Hieromartyr Sadoc (Sadoth), bishop of Persia, and 128 Martyrs with him (342).
Crown Prince Demetrius of Moscow (1582).
Venerable Leontius the Philosopher of St. Sabbas monastery (624).
St. Prochorus, miracle-worker of Pchinja (Serbia) (10th c.).
Venerable Frideswide of Oxford, abbess (ca. 735) (Celtic & British).
St. Mnason, bishop of Cyprus (1st c.) (Cypriote).
New Monk-martyr Nicholas Dvali of Jerusalem (1314).
Hieromartyr Felix and Deacon Eusebius (Greek).
Glory Only in the Cross
11 See with what large letters I have written to you with my own hand! 12 As many as desire to make a good showing in the flesh, these would compel you to be circumcised, only that they may not suffer persecution for the cross of Christ. 13 For not even those who are circumcised keep the law, but they desire to have you circumcised that they may boast in your flesh. 14 But God forbid that I should boast except in the cross of our Lord Jesus Christ, by whom the world has been crucified to me, and I to the world. 15 For in Christ Jesus neither circumcision nor uncircumcision avails anything, but a new creation.
Blessing and a Plea
16 And as many as walk according to this rule, peace and mercy be upon them, and upon the Israel of God.
17 From now on let no one trouble me, for I bear in my body the marks of the Lord Jesus.
18 Brethren, the grace of our Lord Jesus Christ be with your spirit. Amen.
5 “A sower went out to sow his seed. And as he sowed, some fell by the wayside; and it was trampled down, and the birds of the air devoured it. 6 Some fell on rock; and as soon as it sprang up, it withered away because it lacked moisture. 7 And some fell among thorns, and the thorns sprang up with it and choked it. 8 But others fell on good ground, sprang up, and yielded a crop a hundredfold.” When He had said these things He cried, “He who has ears to hear, let him hear!”
The Purpose of Parables
9 Then His disciples asked Him, saying, “What does this parable mean?”

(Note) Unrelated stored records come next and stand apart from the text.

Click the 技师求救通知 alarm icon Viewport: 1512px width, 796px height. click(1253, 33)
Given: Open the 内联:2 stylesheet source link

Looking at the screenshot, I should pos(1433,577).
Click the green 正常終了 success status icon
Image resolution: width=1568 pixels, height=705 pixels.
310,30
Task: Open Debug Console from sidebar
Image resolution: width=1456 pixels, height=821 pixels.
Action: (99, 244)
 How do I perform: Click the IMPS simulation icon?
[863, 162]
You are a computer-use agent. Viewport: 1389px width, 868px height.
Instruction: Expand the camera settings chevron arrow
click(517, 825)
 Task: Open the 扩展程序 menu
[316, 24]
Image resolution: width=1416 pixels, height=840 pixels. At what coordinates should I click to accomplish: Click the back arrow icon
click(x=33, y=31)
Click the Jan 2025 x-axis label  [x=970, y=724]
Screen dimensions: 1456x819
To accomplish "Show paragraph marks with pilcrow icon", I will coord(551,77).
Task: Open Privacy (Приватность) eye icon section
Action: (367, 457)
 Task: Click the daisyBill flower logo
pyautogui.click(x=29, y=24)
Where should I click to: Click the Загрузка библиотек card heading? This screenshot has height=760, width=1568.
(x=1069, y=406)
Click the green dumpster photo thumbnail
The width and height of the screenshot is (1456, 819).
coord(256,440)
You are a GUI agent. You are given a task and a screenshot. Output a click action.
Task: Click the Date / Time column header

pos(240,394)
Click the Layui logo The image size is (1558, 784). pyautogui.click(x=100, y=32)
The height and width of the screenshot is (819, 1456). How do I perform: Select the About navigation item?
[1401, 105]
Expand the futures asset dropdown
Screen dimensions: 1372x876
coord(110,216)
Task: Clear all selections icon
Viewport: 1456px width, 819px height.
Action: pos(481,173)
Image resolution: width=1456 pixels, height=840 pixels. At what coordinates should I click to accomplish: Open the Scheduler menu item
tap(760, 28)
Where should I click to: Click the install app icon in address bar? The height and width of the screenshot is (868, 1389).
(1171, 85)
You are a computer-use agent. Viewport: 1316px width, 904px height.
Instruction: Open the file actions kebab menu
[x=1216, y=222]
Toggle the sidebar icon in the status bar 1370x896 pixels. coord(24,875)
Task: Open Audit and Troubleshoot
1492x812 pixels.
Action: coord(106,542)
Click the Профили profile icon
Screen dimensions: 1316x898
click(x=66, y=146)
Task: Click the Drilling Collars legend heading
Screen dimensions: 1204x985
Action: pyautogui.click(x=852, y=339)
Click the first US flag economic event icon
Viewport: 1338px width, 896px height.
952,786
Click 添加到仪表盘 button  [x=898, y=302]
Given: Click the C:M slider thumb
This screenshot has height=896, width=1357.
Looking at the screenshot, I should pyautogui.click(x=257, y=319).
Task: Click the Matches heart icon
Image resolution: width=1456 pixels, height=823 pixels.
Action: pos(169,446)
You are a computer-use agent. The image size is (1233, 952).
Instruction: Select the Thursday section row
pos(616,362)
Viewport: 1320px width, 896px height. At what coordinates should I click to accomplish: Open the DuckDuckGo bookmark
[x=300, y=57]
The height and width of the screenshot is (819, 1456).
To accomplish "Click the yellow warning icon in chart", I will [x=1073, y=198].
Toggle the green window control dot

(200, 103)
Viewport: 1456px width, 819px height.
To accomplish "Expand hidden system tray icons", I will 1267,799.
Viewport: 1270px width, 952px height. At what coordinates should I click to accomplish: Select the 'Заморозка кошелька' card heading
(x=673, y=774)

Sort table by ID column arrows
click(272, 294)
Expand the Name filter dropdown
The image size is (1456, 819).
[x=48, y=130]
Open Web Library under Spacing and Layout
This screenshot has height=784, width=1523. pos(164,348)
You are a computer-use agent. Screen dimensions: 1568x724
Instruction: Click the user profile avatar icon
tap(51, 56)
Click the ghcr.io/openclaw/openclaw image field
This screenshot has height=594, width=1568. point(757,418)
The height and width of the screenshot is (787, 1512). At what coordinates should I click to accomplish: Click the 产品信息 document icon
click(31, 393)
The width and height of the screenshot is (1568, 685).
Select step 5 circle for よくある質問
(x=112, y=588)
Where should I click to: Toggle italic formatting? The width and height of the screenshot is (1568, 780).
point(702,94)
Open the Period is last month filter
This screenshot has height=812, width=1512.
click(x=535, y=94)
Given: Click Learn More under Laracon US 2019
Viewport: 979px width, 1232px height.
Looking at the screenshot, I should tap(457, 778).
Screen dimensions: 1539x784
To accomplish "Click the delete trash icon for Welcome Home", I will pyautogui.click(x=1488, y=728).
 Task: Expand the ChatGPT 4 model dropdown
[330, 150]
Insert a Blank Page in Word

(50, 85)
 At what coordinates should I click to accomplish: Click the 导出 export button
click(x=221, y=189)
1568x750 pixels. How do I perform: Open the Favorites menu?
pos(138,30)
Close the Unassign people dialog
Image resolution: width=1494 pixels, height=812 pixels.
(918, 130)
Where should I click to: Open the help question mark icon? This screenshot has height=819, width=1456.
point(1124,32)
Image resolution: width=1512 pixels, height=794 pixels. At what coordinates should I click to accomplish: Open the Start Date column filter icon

10 And He said, “To you it has been given to know the mysteries of the kingdom of God, but to the rest it is given in parables, that
‘Seeing they may not see,
And hearing they may not understand.’
The Parable of the Sower Explained
11 “Now the parable is this: The seed is the word of God. 12 Those by the wayside are the ones who hear; then the devil comes and takes away the word out of their hearts, lest they should believe and be saved. 13 But the ones on the rock are those who, when they hear, receive the word with joy; and these have no root, who believe for a while and in time of temptation fall away. 14 Now the ones that fell among thorns are those who, when they have heard, go out and are choked with cares, riches, and pleasures of life, and bring no fruit to maturity. 15 But the ones that fell on the good ground are those who, having heard the word with a noble and good heart, keep it and bear fruit with patience.